When war hacks Mike O’Hanlon and Ken Pollack came back from a posh military-escorted happy tour in Iraq and declared that (a) they used to be against the war (though not the brutality of war as a geo-political strategy per se, just the tactics) [this was not previously known] and (b) they are now for the continued occupation, the best reaction was actually offered by serving soldiers.
Well no one believes that kind of story anyway, even if were true–just ask the Washington congressman who finds anger at himself from constituents because of his sudden “surge” in support for Bush’s war.
Kenneth Pollack is a longtime propagandist for the war, having written a book about the so-called case for invading Iraq and used fake-liberal outlets like Josh Marshall’s Talking Points Memo as eager dumping grounds for his swill.
But it’s not just shady Beltway propagandists making the case for more war in Iraq instead of withdrawal. Lots of Republicans have been getting one talking point after another and repeating it about how the situation in Iraq is improving. But that’s just not the case. US military deaths are up over last year, violence continues largely unabated, and core government departments like the Interior Ministry continue to spread terror among the population.
This is not progress. To the extent that things are calmer in a few pockets here and there, it’s because the fighting has lulled for a while. These lulls will happen as the civil war slowly burns itself out over the next decade. This process (or some other chain of events, maybe–who knows?) is not under the control of US forces, who are just side actors and armament suppliers to the various Iraqi factions. Getting in the middle–arming one group of Sunnis (”the tribes”) against another (Salafists, or in the media’s misnomer, “Al-Qaeda”) for example–is really just a matter of arming one gang of thugs against another. And eventually, whichever group of Sunnis we choose to arm is likely to eventually turn those weapons against our own Shia-dominated Iraqi government. Why keep picking factions and giving them weapons? They’re not going to run out of weapons that way, that’s for sure–but then we are talking about an “AK-in-every-home” kind of society.
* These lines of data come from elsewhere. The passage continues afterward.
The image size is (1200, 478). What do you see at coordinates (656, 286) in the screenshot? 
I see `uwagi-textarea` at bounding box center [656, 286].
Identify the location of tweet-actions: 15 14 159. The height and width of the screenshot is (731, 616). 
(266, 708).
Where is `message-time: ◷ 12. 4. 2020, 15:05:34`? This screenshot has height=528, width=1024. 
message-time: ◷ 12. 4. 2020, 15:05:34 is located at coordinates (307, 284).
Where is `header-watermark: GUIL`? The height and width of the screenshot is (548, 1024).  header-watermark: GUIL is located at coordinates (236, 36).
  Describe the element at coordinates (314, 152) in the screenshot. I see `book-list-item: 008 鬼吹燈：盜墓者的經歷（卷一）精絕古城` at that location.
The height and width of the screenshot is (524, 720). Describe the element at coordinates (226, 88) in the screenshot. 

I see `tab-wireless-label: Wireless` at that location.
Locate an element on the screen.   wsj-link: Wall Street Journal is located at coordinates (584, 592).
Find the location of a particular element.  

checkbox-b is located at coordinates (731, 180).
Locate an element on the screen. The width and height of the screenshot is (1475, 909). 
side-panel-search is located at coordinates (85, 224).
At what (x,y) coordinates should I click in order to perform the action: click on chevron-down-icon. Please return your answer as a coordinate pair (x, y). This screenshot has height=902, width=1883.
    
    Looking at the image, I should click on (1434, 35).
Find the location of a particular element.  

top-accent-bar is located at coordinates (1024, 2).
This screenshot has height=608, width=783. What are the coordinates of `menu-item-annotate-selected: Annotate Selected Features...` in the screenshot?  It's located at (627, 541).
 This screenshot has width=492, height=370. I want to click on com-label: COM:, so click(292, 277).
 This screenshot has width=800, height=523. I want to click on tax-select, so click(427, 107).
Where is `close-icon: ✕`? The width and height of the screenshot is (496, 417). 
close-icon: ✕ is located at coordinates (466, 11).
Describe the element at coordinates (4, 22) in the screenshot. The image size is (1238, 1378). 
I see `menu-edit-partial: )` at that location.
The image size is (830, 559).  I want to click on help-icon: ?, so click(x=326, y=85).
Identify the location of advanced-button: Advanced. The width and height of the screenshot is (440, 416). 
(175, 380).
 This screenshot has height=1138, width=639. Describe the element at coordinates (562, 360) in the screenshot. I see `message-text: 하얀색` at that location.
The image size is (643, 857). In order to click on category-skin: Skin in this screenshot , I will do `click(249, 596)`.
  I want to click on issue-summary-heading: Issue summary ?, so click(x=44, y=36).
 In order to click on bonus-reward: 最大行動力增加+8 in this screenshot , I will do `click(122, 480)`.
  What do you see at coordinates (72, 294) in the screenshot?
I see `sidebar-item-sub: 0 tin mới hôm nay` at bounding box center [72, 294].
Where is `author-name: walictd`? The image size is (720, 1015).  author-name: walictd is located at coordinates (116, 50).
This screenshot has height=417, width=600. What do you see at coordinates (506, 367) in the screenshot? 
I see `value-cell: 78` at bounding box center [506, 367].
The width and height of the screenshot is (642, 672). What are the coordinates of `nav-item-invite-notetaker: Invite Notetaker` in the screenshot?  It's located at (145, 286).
Iraq is such a quagmire for America that it is hard to truly fathom. The corrupt contractors enriching themselves with shoddy projects; the incompetent grandees like Paul Bremer and David Patraeus who have pretended to rule Iraq; the enormous number of civilian deaths from bombing and from deprivation, well into the hundreds of thousands by now; the broken promises to military men and women about overseas time, equipment and health care; the cynical fiscal pump priming by the administration with excessive spending paired with excessive tax cuts, designed to put the real costs of the war as far into the future and as far out of the public consciousness as possible–everything about this war has been disgusting, and even some of those people willing to show their face at the Republican debate in New Hampshire tonight were cheering Ron Paul for calling out his own party about this disaster.
But many Republicans, and plenty of their servants from other corners, are still cheering the silly nonsense from most of the other candidates on stage about leaving Iraq “with honor” and finding “a way to win, and that’s victory.”
It’s just like Linus waiting for the Great Pumpkin to appear. They are going to sit there, and they believe their “victory” will appear, and their sincerity will make it happen. These people are not just obedient, or gullible–these people are blanket suckers!